Elasticsearch index mapping parameter ignore_malformed setting

We are using Elasticsearch 2.1.1 with a 3-node cluster. Recently we see Elasticsearch constantly initializing many shards in multiple indexes and stuck in that mode. The cluster health stays red with no obvious methods to recover from it, other than deleting all the indexes and restart the Elasticsearch cluster.

By researching the logs and from internet, we found that this is probably caused by dynamically changing data types of certain fields in the indexes, which caused the discrepancy of mapping of primary and standby shards. Here are some of the exceptions reported in ES logs:

MergeMappingException[Merge failed with failures {[mapper
[cpuPercent] of different type, current_type [long], merged_type [double]]}]

IllegalArgumentExceptions, occur in ‘mona’ mapping:
java.lang.IllegalArgumentException: Mapper for [response]
conflicts with existing mapping in other types [Can't merge a non object
mapping [response.headers] with an object mapping [response.headers]]

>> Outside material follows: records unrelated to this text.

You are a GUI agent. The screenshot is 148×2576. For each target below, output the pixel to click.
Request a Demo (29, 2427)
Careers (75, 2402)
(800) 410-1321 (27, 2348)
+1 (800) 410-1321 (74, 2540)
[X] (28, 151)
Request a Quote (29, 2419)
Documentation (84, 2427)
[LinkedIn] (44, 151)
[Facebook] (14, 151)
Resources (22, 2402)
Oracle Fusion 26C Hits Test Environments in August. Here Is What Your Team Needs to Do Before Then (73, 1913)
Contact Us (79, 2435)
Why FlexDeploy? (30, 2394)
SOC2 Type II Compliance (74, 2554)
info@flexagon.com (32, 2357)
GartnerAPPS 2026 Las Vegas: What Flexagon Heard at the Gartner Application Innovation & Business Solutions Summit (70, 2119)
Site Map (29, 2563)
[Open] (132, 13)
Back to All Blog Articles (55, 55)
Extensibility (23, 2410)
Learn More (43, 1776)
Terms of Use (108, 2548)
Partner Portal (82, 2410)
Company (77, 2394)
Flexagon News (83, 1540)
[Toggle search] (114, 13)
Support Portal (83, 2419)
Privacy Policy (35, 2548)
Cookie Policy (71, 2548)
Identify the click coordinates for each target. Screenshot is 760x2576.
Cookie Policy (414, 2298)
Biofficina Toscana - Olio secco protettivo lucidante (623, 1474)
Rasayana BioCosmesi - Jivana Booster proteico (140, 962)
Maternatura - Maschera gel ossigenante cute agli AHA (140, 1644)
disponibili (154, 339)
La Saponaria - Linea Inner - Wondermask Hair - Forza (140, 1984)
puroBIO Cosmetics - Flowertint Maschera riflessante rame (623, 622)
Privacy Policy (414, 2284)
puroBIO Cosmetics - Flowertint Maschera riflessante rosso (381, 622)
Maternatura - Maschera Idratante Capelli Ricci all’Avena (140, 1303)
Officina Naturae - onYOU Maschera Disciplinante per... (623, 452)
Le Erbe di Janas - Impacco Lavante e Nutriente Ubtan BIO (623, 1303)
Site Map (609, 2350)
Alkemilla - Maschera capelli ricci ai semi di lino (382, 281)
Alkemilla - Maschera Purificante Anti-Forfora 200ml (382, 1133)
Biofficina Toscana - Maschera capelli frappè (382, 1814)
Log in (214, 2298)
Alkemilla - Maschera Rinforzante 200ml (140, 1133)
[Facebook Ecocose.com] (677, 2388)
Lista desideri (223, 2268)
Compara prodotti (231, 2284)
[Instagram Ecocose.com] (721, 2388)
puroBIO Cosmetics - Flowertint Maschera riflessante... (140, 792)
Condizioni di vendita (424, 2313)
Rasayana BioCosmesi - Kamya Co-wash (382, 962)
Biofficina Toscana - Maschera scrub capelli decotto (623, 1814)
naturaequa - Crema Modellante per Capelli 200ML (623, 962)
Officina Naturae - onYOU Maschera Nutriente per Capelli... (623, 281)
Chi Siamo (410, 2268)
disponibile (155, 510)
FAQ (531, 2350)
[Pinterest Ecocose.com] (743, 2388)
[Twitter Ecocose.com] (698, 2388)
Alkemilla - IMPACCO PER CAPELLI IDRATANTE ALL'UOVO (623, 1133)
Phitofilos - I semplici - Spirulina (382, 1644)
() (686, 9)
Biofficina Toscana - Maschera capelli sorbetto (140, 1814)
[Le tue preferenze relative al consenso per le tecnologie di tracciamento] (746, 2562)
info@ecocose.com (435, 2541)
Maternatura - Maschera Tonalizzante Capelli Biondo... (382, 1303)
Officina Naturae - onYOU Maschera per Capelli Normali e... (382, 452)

Subsequently we found that ES allows to configure at index level for all mappings to set ignore_malformed to be true, by doing so ignoring the 'bad' data types and accept all other 'normal' fields of a document so that the system will not fall into the red mode of unable to allocate shards.

However, we are only able to set this at index level, after the index has been created daily (via Logstash). This is the REST API we use to set: curl 'http://elk:9200/logstash-2016.06.02/_settings' -d '{
"index" : {
"mapping.ignore_malformed" : true
}
}

Since the logstash index is created daily, we cannot use this approach to change the settings.

We tried with modifying the elasticsearch.yml as follows:

......
#################################### Index ####################################

You can set a number of options (such as shard/replica options, mapping

or analyzer definitions, translog settings, ...) for indices globally,

in this file.

Note, that it makes more sense to configure index settings specifically for

a certain index, either when creating it or by using the index templates API.

See http://elasticsearch.org/guide/en/elasticsearch/reference/current/index-modules.html and

http://elasticsearch.org/guide/en/elasticsearch/reference/current/indices-create-index.html

for more information.

index.mapping.ignore_malformed: true

Set the number of shards (splits) of an index (5 by default):

index.number_of_shards: 5

Set the number of replicas (additional copies) of an index (1 by default):

index.number_of_replicas: 1

......

But this seems does not take effect. A REST query of newly created index settings only shows the following:

{
"logstash-2016.06.02": {
"settings": {
"index": {
"creation_date": "1464874876688",
"refresh_interval": "5s",
"number_of_shards": "5",
"number_of_replicas": "1",
"uuid": "7nXLQdWQQc6Bue-XhODcMA",
"version": {
"created": "2010199"
}
}
}
}
}

So the question is that is there a global way of setting the ignore_malformed? And if not, how to solve the situation?

Check out at index templates: Index Templates | Elasticsearch Guide [2.3] | Elastic

Thanks for the suggestion. We tried the ES REST API to add a template for 'logstash', by cut and paste the existing 'logstash' template and then added the following into the 'settings'

"index": {
"mapping": {
"ignore_malformed": "true"
}

And all subsequent logstash-* indexes generated are created with the new template.

However, I think we still face two issues:

  1. I have to call the ES REST API to add the new template. There is always a possibility that some 'bad' data could sneak into before the new template, thus leaving the system in bad state.
  2. I'm not sure exactly how Logstash establish its index template, will it overwrite the new template I put in when it injects data into ES? (My guess is not since I saw all subsequent index settings contains the new changes, but I'd like to confirm and understand better)

In summary, is there a 'static' way to load the template, so that I won't worry about issue 1 and 2?